My dad was diagnosed with mild dementia and still drives. To give my siblings and myself a little peace of mind we purchased for him an i-tag-along GPS tracker. Fortunately, we have only had to use it once and it helped us find him quickly. Not sure how much longer he will be driving but we are working closely with our physician.
I just lost a dear old friend with Alzeimer's who was my age, 83. She was an excellent driver and a highly intelligent woman. When she was in the mild stage she was driving us to a birthday celebration to an address we'd been to many times before. She suddenly became disoriented and frustrated. She became flustered almost causing a crash. My friend gave up driving voluntarily following that near mishap, for as I said she was very intelligent.
I would say we older drivers are great defensive drivers when we have maintained our mental and physical health, however, if not, I think we have a moral duty to turn in our driver's licenses so we don't endanger others or ourselves.

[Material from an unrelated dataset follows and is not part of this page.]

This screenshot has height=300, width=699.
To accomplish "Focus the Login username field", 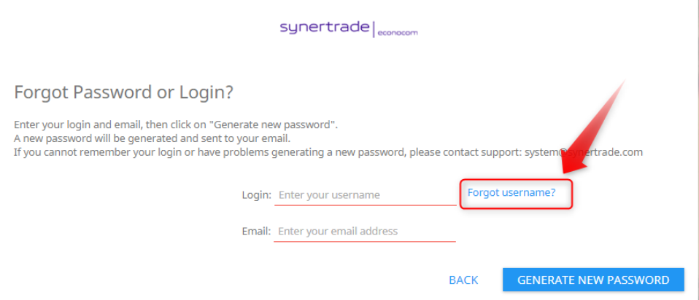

Before retiring I was a caseworker in "Aging Services". On rare occasions I felt it necessary to report documentation to the DMV of a potential danger to the public for them to "road test" my client. I was gratified to learn I didn't rush to judgment; they were no longer "safe drivers".
My experience with my mother and the car question very closely mirrors simenas' experience above. My mother totalled a car one icy New Year's morning a few years ago on the way to church. She insisted on buying another car, and my brother and I at that point did not think too much about it, as an accident like that could happen to anyone. Long story short, what finally lead to our taking her car keys was her reaction and behavior when she locked herself out of her car in a store parking lot. She always instantly goes into a mindless panic mode when she believes she's lost a key or her purse. She did not think to retrace her steps and go back into the store she'd just left (where sure enough, her keys had been left on the countertop when she paid for her purchases). We think she began walking (temperature in the 90's) and someway reached a grocery near my nephew's apartment complex. The store manager was alarmed at how she looked and took her to the office of the nephew's apartment complex, got my last name from her (I'd recently moved from this very complex myself). The nephew just happened to be home and was able to fetch Mom and somehow find her car, as Mom did not have a clue. Needless to say, when strangers have to get involved to help fix a mess like this, it's time to take the car and the keys. To this day, Mom keeps asking me why I'm punishing her. I calmly tell her what happened to her many times when she gets angry over this. I can tell by the look on her face she doesn't believe any of these events even happened. I now note that even on foot, she will invariably walk exactly the wrong direction. She was a schoolbus driver for 20 years. I just feel grateful I won't have to worry about her harming anyone else and not remember anything. I do feel sympathy as I know a car to most folks in America today represents freedom, but this is a shame anyway, and that's a whole other topic. (I personally did without a car for three years and learned to use the local system, and it worked fine for me personally without much inconvenience. I did survive and actually enjoyed it, believe it or not). You must take the keys when your good sense tells you it's time.
QUESTION: When a parent is diagnosed with early dementia, and has passed a Sheriff's road test, yet family members know the elder is starting to not remember nouns, finding it hard to balance a checkbook; if the elder were in an accident no fault of their doing, might family members who knew of the dementia diagnosis be financially liable, even if the elder was driving their own car and not the 'kid's ' car?